Desperate for reliable labor and buoyed by soaring prices, dairy operations across the state are charging into a brave new world of udder care: robotic milkers …
Robots allow the cows to set their own hours, lining up for automated milking five or six times a day—turning the predawn and late-afternoon sessions around which dairy farmers long built their lives into a thing of the past.
With transponders around their necks, the cows get individualized service. Lasers scan and map their underbellies, and a computer charts each animal’s “milking speed,” a critical factor in a 24-hour-a-day operation.
The robots also monitor the amount and quality of milk produced, the frequency of visits to the machine, how much each cow has eaten, and even the number of steps each cow has taken per day, which can indicate when she is in heat.
In the future, a successful cow milker may need to be an astute data reader and analyst.
Every job is also being pulled apart faster. For instance, being a cow milker may become disaggregated. The high-skilled part of that job may move up—now you either have to learn computing or become a veterinarian who understands the anatomy of cows or be a big data scientist
who can analyze a cow’s behavior. At the same time the less skilled part of that job—herding cows into and out of the milking barn and cleaning up their manure—may get pulled down so that it can be done by anyone for a minimum wage (and probably soon by a robot). This is a broad trend in the workplace, as Bessen noted: the skilled part of each job requires more skill and rewards more skill, and the routine, repetitive part, which can much more easily be automated, will pay minimum wages or just be given over to a bot.
At the same time, every job is also being pulled out faster—more machines, robots, and workers in India and China can now compete for all of it or a bigger part of it. That demands more self-motivation, persistence, and grit to learn new technical or social-emotional skills to keep one step ahead of the robots, Indians, Chinese, and other skilled foreigners through lifelong learning.
And, finally, every job is being pulled down faster—it’s being outsourced to history in its present form and made obsolete faster than ever. And that demands more entrepreneurial thinking at every level: a constant searching for new niches, new opportunities to start something from which to profit and create employment.

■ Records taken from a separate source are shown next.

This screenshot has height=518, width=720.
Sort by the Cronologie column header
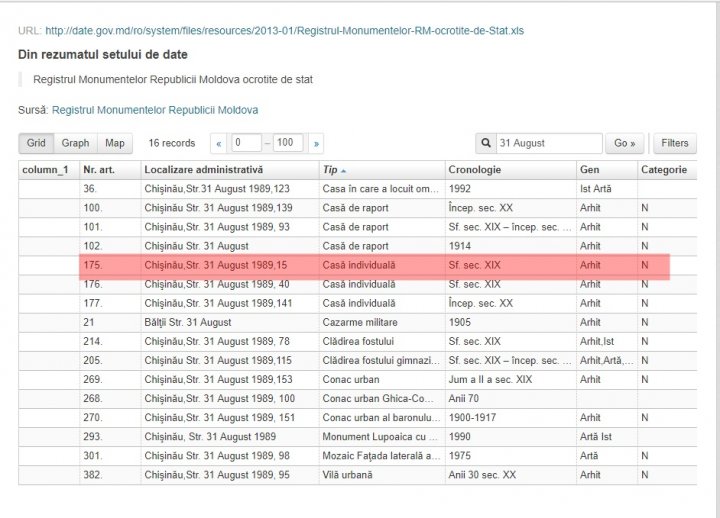475,170
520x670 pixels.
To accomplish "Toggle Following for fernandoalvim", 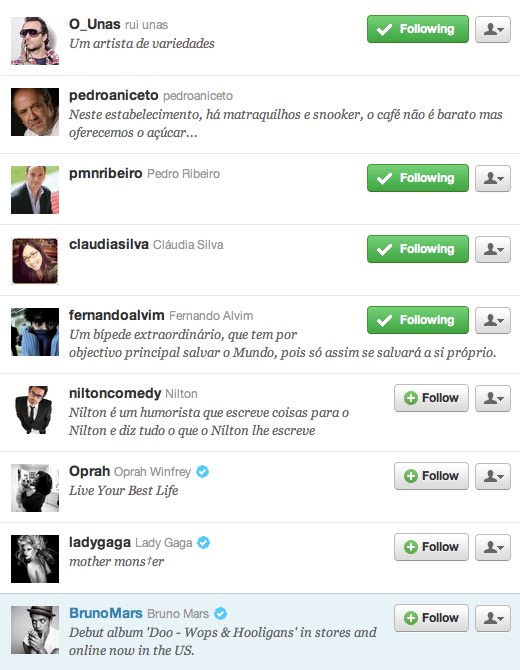I will click(418, 320).
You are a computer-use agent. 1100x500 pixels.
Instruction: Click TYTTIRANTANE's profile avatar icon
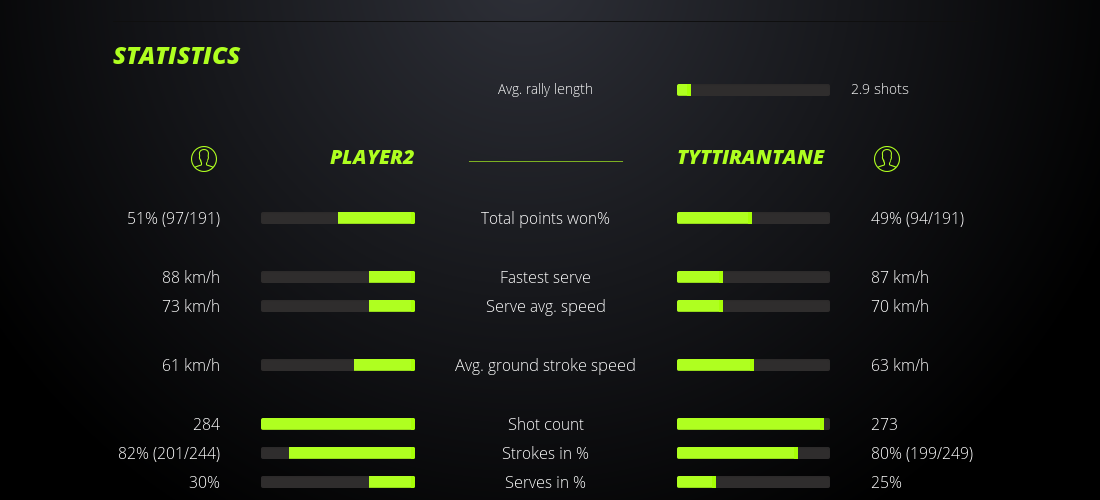[887, 158]
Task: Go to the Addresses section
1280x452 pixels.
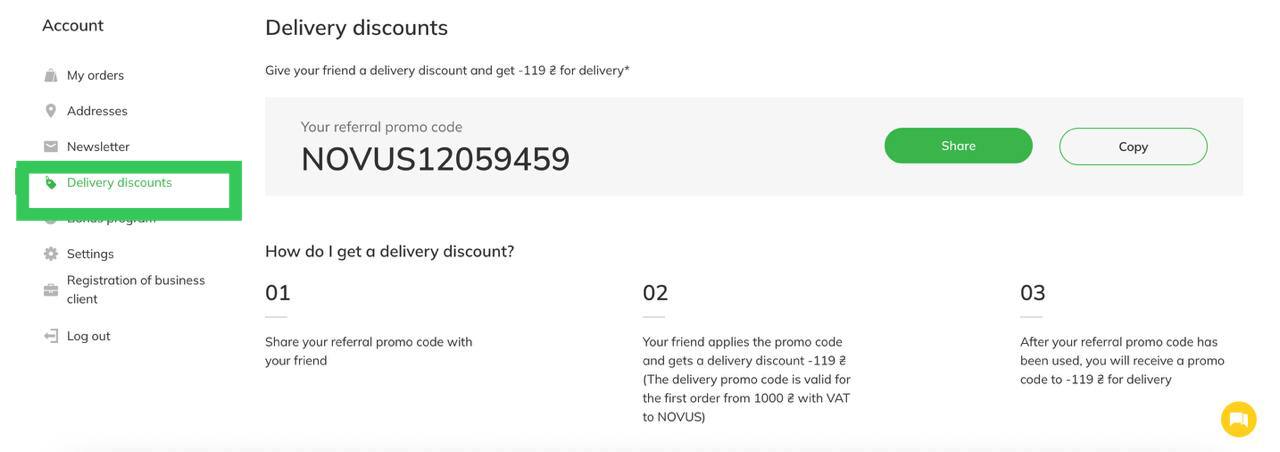Action: [x=97, y=111]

So, at a minimum, our educational systems must be retooled to maximize these needed skills and attributes: strong fundamentals in writing, reading, coding, and math; creativity, critical thinking, communication, and collaboration; grit, self-motivation, and lifelong learning habits; and entrepreneurship and improvisation—at every level.
The Compounding Solution
Fortunately, new technology tools will aid this endeavor. The new social contracts we need between government, business, the social sector, and workers will be far more feasible if we find creative ways—to borrow a phrase from Nest Labs’ founder, Tony Fadell—to turn “AI into IA.” In my rendering, that would be to turn artificial intelligence into intelligent assistance, intelligent assistants, and intelligent algorithms.
Intelligent assistance involves leveraging artificial intelligence to enable the government, individual companies, and the nonprofit social sector to develop more sophisticated online and mobile platforms that can empower every worker to engage in lifelong learning on their own time, and to have their learning recognized and rewarded with advancement. Intelligent assistants arise when we use artificial intelligence to improve the interfaces between humans and their tools with software, so humans can not only learn faster but also act faster and act smarter. Lastly, we need to deploy AI to create more intelligent algorithms, or what Reid Hoffman calls “human networks”—so that we can much more efficiently connect people to all the job opportunities that exist, all the skills needed for each job, and all the educational opportunities to acquire those skills cheaply and easily.